(EXERCISE)
Return the entries below precisely, omitting nothing.

[EXERCISE INPUT — start]

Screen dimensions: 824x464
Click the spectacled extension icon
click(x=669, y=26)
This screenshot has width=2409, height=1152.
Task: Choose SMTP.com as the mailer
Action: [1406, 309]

[EXERCISE INPUT — finish]

(EXERCISE RESPONSE)
Screen dimensions: 824x464
Click the spectacled extension icon
click(x=669, y=26)
This screenshot has width=2409, height=1152.
Task: Choose SMTP.com as the mailer
Action: [1406, 309]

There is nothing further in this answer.